Gönül vermek |
- Sevgi, şefkat, istek, düşünüş, anma ve hatır gibi yürekte varsayılan (iyi) duyguların kaynağı: Gönül ki güldür sana, açar muhabbet ile / Ondan tebessüm eder gönlü açan gördün mü? (B. Aksoy)
- İstek: Senin gönlün var mı yok mu çalışmaya? (S. Terzi). "De ki: Arınmaya gönlün var mı ?" "Seni doğru yola ileteyim" (Ta-Ha Suresinden)
- (tasavvuf) Allahu Teala'nın insanda tecelli ettiği yer, tasavvufî aşkın kaynağı: O'nu seven gönül, bir başkasını sevmeye kendinde mecâl bulamaz. (M. N. Bursalı)
Gönül ile ilgili deyimler ve anlamları
İçinde "gönül" kelimesi geçen deyimler, açıklamaları ve örnek cümleler:
- Gönül açmak: (Neşe verici şeyler) İnsanın iç sıkıntısını gidermek: Güzelliklerle süslü her köşesi gönül açar, ve onu seyreyleyen her kişi yeniden doğmuşçasına her dem yeni bir hayat kazanır. (H. Yorulmaz)
- Gönül akıtmak: Aşık olmak, sevmek: Meğerse bize gönül akıtmış... Yolumuzu gözler, erliğimizi özler olmuş. (K. Tahir)
- Gönül (gönlünü) almak: Ufak da olsa bir armağanla sevindirmek, hoşnut etmek: Gönül almak o kişinin duasını almak demektir. (M. İyi)
- Gönül alçaklığı: → Alçak gönüllü
- Gönül avlamak: Huyunu suyunu yakından bilerek olumlu davranışta bulunmak, tavlamak: Çünkü sözleri samimi değil ... Gönül avlamak, dünyalık temin etmek için olsa gerek. (M. Z. Kotku)

Verilen görev: Lütfen gönül metninin "- İstek: Senin" ile başlayıp "olmuş. (K. Tahir)" ile biten kısmını hiç değiştirmeden yeniden yazın. Bu kayıtların gönül metniyle hiçbir ilgisi yoktur.

(Metin ve öğe işaretleme kayıtları)

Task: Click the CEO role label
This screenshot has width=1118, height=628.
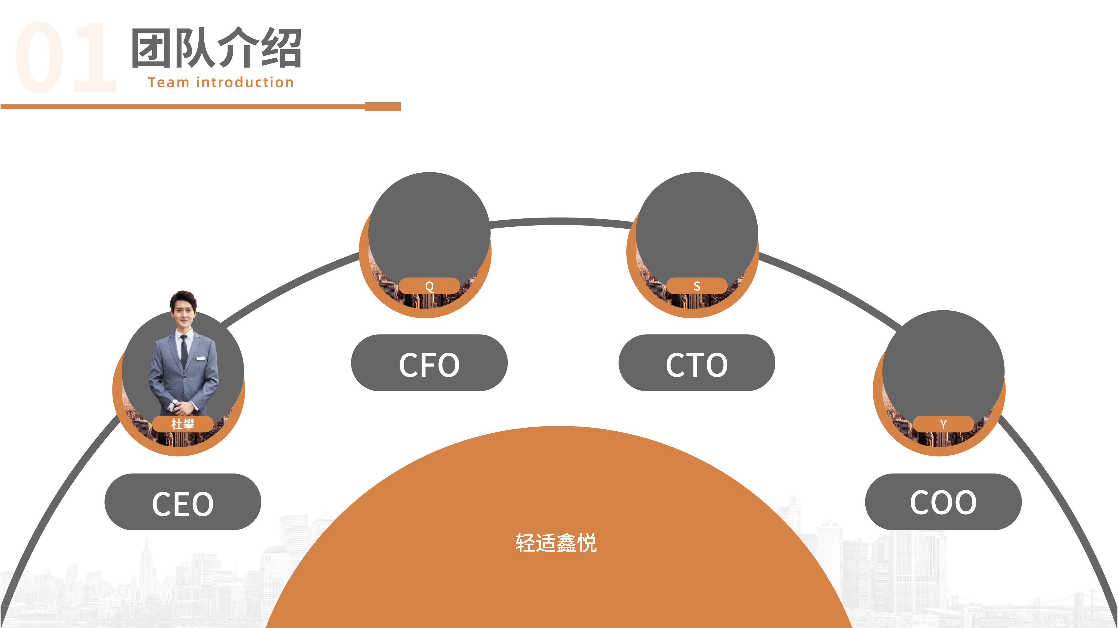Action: pos(183,502)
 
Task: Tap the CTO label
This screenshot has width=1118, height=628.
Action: pos(697,363)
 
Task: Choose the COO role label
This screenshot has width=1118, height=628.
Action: pos(943,502)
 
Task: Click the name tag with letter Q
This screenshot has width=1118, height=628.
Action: pos(429,286)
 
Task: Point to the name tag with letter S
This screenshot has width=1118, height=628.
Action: pos(697,286)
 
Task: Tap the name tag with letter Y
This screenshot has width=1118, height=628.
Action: pos(943,424)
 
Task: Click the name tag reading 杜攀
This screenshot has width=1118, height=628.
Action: pos(183,424)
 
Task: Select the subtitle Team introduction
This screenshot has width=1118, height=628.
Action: pos(221,82)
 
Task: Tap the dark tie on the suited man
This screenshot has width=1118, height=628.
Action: pos(184,351)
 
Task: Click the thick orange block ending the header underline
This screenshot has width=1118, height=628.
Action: pos(382,106)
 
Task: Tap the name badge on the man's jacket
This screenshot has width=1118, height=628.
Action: pos(201,358)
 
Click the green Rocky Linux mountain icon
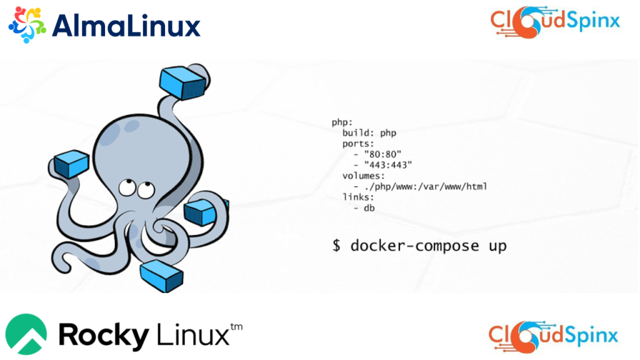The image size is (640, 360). [x=26, y=335]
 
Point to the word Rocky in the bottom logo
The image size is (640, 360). [x=104, y=336]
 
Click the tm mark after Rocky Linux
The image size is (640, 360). [x=236, y=327]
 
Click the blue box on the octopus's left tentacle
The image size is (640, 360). [x=70, y=165]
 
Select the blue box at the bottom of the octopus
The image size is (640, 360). [x=161, y=275]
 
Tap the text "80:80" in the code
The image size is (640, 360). [x=382, y=154]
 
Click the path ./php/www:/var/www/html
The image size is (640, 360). [x=425, y=186]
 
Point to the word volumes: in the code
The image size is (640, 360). [x=363, y=176]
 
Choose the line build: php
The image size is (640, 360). [x=369, y=132]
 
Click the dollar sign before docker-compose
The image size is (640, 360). [x=336, y=246]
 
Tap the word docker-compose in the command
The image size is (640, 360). [x=414, y=246]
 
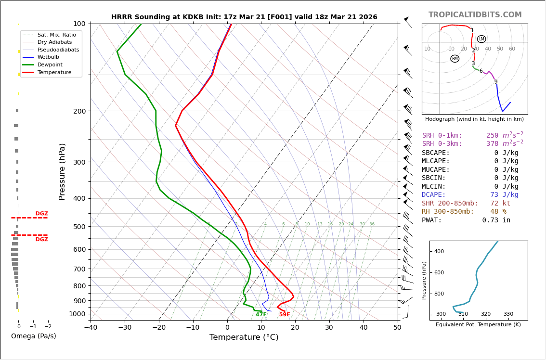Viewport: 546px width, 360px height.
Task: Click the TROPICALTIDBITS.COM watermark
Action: (475, 15)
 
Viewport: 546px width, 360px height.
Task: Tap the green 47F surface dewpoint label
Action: (261, 315)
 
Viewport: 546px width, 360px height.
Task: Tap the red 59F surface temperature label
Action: (285, 315)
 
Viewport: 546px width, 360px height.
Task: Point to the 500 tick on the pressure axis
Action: (79, 227)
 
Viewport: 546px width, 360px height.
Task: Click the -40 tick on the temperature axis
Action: (91, 328)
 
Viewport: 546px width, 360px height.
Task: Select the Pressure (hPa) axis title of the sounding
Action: (62, 171)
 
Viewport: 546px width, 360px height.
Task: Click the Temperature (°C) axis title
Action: (244, 337)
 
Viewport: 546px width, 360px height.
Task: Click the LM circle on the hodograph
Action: (481, 39)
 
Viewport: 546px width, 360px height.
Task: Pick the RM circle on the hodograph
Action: (455, 59)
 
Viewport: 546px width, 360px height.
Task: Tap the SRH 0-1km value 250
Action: (492, 136)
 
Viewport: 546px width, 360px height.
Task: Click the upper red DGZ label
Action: (41, 214)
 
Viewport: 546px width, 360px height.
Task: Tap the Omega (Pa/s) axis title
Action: (33, 336)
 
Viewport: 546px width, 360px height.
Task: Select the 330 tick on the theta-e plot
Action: (508, 314)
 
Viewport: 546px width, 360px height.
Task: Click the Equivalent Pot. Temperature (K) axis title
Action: (478, 325)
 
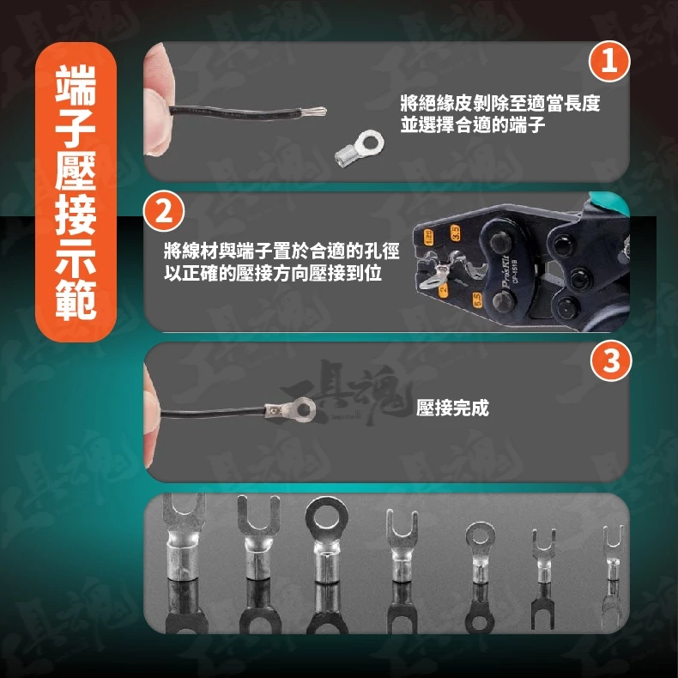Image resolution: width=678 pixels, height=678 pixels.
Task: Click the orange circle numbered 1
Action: pos(609,61)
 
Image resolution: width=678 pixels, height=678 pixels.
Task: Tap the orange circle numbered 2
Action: pos(164,212)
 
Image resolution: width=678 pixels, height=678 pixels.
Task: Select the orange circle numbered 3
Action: pos(611,360)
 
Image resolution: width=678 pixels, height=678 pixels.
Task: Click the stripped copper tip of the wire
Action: pos(313,111)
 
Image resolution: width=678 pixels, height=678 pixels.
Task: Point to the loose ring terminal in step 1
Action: pos(360,148)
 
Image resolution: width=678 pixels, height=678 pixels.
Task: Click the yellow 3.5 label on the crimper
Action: pos(455,233)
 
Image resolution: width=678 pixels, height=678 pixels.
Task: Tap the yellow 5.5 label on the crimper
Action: pos(476,300)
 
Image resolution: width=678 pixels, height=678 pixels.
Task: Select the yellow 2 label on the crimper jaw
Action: pos(444,289)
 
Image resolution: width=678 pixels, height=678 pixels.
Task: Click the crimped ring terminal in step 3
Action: pos(290,409)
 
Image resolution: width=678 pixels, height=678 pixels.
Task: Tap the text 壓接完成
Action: pos(452,408)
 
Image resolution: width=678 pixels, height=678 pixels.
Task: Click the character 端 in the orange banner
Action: pos(76,85)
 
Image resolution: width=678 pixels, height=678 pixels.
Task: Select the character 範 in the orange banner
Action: pos(76,299)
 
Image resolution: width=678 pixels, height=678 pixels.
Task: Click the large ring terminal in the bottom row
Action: pos(326,539)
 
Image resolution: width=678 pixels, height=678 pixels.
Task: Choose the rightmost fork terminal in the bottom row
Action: pos(613,553)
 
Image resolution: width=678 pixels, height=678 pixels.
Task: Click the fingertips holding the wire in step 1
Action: pos(156,101)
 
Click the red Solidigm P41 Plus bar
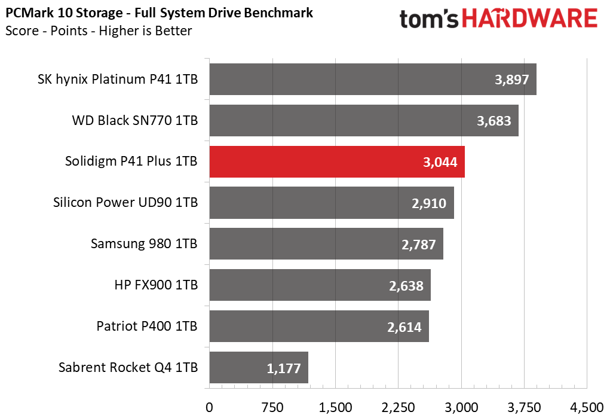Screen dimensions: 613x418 (x=337, y=161)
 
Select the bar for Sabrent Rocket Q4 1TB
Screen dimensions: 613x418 (x=259, y=368)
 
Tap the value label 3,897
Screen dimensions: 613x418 (x=512, y=80)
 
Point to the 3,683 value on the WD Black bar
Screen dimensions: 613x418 (x=494, y=121)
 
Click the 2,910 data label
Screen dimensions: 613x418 (x=429, y=203)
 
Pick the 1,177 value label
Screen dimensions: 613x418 (x=283, y=368)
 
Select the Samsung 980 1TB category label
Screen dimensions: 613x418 (x=144, y=243)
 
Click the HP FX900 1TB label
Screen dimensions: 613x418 (x=156, y=285)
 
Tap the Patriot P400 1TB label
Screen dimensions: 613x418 (x=147, y=326)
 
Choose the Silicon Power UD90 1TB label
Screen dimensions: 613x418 (x=125, y=202)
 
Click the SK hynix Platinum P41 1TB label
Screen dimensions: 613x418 (x=118, y=79)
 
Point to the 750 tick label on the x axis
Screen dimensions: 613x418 (x=272, y=407)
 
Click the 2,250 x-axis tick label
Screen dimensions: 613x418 (x=399, y=407)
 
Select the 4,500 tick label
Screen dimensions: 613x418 (x=587, y=407)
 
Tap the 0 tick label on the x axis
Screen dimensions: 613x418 (x=210, y=407)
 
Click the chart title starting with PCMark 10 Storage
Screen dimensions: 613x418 (x=159, y=13)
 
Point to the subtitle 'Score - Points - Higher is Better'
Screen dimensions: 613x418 (x=99, y=30)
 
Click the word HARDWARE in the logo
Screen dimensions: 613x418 (x=530, y=19)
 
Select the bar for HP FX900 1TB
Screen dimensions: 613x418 (x=320, y=285)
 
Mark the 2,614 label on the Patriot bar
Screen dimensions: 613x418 (x=404, y=327)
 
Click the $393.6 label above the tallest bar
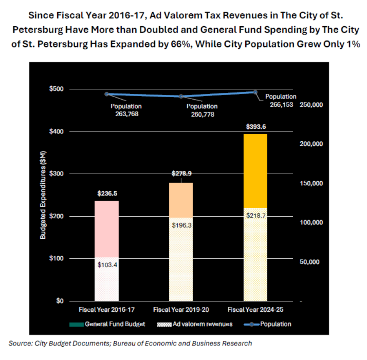pos(255,127)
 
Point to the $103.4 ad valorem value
pos(106,265)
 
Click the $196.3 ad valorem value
pos(181,225)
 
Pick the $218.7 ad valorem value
pos(255,215)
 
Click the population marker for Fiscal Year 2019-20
pos(181,96)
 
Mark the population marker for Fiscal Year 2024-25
pos(255,92)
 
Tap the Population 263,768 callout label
pos(126,110)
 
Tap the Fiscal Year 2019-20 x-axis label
pos(181,310)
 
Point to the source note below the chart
pos(130,343)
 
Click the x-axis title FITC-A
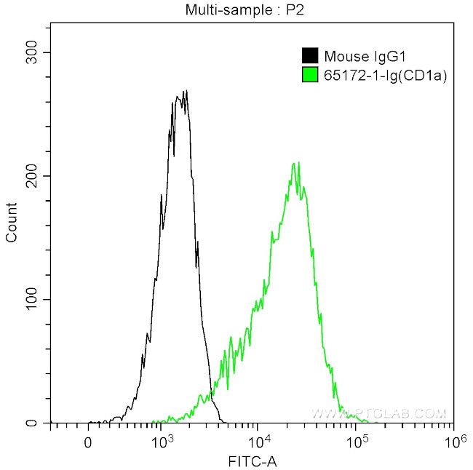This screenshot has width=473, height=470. point(251,461)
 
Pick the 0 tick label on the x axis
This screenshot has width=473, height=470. point(88,441)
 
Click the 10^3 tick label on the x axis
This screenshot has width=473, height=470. point(161,441)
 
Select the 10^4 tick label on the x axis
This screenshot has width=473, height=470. point(259,441)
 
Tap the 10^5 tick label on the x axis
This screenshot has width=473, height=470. point(357,441)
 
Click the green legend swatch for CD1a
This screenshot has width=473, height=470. point(309,74)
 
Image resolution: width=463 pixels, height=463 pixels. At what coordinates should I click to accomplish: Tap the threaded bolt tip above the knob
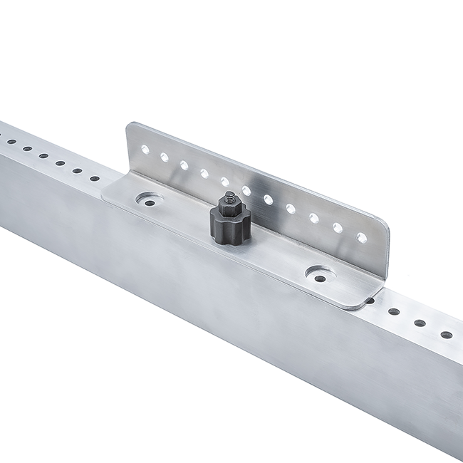click(x=230, y=195)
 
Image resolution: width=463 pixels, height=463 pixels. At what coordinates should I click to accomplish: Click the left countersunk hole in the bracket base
click(x=150, y=202)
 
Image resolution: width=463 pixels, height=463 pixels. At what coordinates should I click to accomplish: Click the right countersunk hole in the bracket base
click(x=320, y=274)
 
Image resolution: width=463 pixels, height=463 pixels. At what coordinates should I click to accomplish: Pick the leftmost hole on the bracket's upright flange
click(x=145, y=150)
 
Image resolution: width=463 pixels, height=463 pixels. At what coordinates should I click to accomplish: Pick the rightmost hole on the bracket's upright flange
click(x=362, y=237)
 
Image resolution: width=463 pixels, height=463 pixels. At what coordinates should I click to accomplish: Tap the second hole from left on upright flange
click(x=165, y=157)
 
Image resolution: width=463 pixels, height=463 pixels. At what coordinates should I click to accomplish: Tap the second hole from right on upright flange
click(x=338, y=228)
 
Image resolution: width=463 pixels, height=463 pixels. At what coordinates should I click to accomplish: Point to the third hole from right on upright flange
click(x=314, y=218)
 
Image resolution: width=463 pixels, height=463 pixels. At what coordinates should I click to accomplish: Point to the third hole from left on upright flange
click(x=184, y=165)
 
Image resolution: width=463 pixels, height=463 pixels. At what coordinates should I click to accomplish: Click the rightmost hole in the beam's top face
click(x=447, y=334)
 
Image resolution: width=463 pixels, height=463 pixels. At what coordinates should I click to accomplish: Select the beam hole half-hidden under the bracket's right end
click(x=370, y=301)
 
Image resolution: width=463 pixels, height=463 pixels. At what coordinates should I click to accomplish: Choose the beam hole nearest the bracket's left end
click(x=95, y=178)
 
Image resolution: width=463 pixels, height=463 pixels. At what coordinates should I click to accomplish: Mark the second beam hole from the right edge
click(x=420, y=323)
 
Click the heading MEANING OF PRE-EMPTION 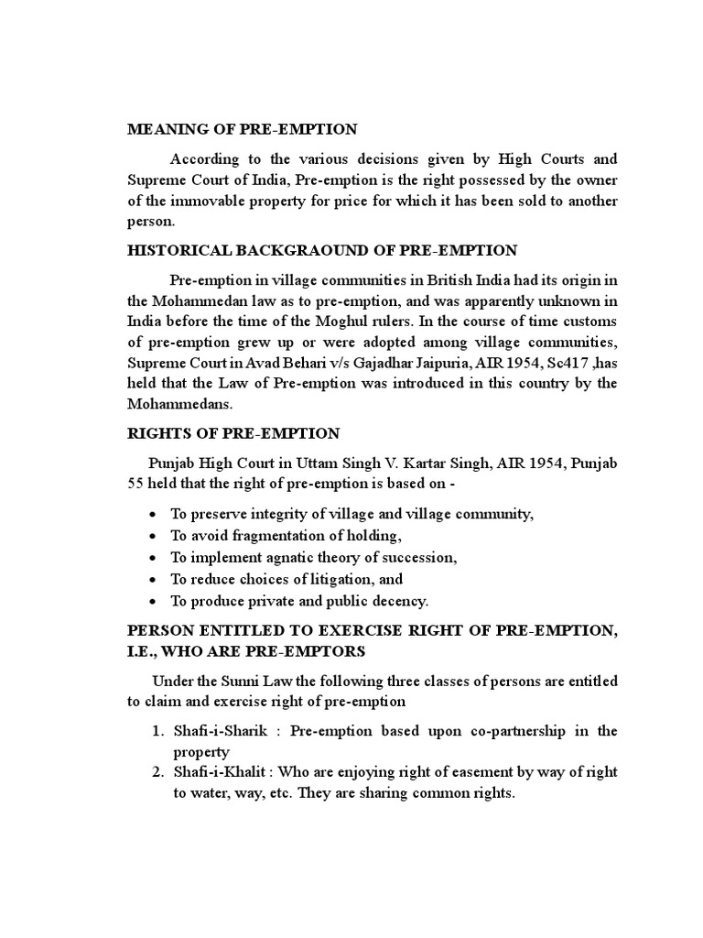pos(242,129)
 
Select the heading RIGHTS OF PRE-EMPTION pos(233,433)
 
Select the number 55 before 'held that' pos(136,483)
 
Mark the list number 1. pos(156,731)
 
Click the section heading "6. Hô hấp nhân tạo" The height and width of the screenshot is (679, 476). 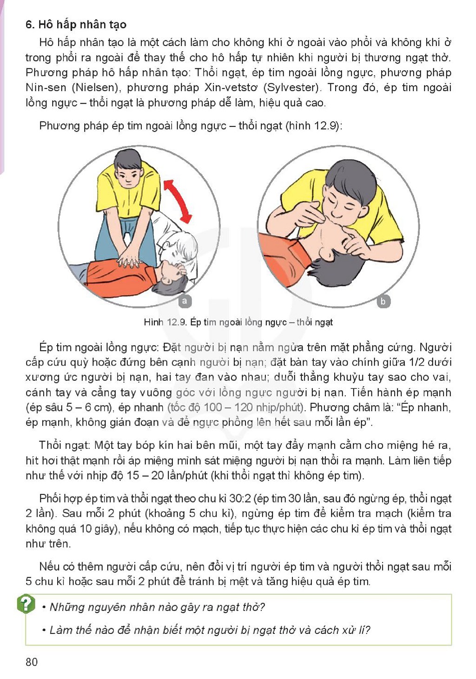[x=76, y=25]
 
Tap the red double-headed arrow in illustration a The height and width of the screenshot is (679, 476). [x=178, y=200]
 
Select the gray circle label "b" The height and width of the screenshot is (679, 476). [x=383, y=301]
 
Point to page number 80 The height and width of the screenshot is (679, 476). [x=32, y=662]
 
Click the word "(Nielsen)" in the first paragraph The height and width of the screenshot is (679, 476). [x=95, y=87]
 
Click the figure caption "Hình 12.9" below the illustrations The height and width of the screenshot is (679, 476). [x=165, y=322]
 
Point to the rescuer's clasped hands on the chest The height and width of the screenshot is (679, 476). [x=130, y=260]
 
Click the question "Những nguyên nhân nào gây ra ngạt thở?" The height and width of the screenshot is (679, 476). [x=157, y=607]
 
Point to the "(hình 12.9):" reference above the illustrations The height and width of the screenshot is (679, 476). [x=314, y=126]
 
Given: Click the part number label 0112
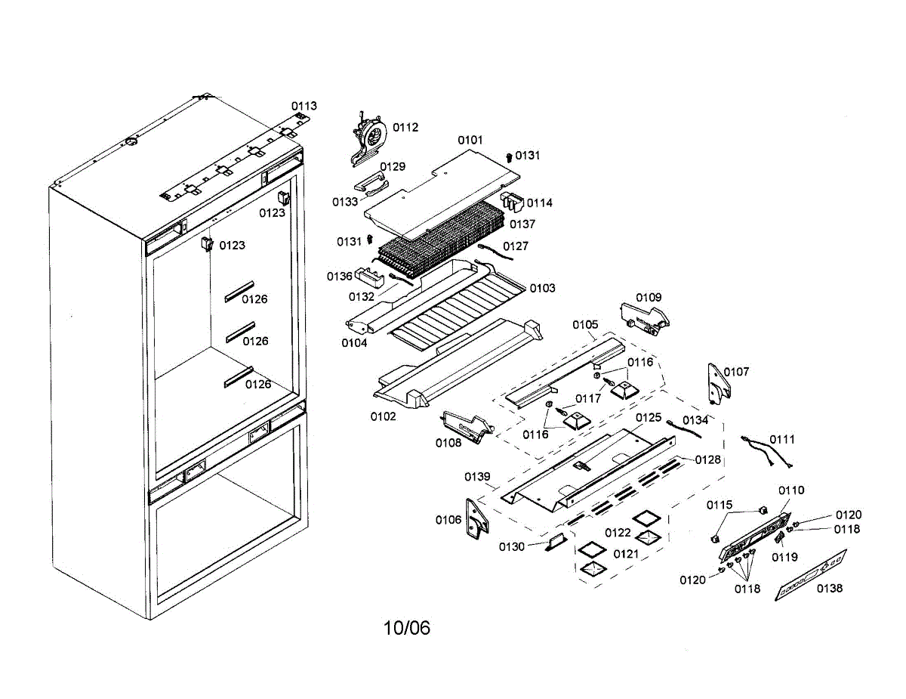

Sonuç aşağıda:
- İstek: Senin gönlün var mı yok mu çalışmaya? (S. Terzi). "De ki: Arınmaya gönlün var mı ?" "Seni doğru yola ileteyim" (Ta-Ha Suresinden)
- (tasavvuf) Allahu Teala'nın insanda tecelli ettiği yer, tasavvufî aşkın kaynağı: O'nu seven gönül, bir başkasını sevmeye kendinde mecâl bulamaz. (M. N. Bursalı)
Gönül ile ilgili deyimler ve anlamları
İçinde "gönül" kelimesi geçen deyimler, açıklamaları ve örnek cümleler:
- Gönül açmak: (Neşe verici şeyler) İnsanın iç sıkıntısını gidermek: Güzelliklerle süslü her köşesi gönül açar, ve onu seyreyleyen her kişi yeniden doğmuşçasına her dem yeni bir hayat kazanır. (H. Yorulmaz)
- Gönül akıtmak: Aşık olmak, sevmek: Meğerse bize gönül akıtmış... Yolumuzu gözler, erliğimizi özler olmuş. (K. Tahir)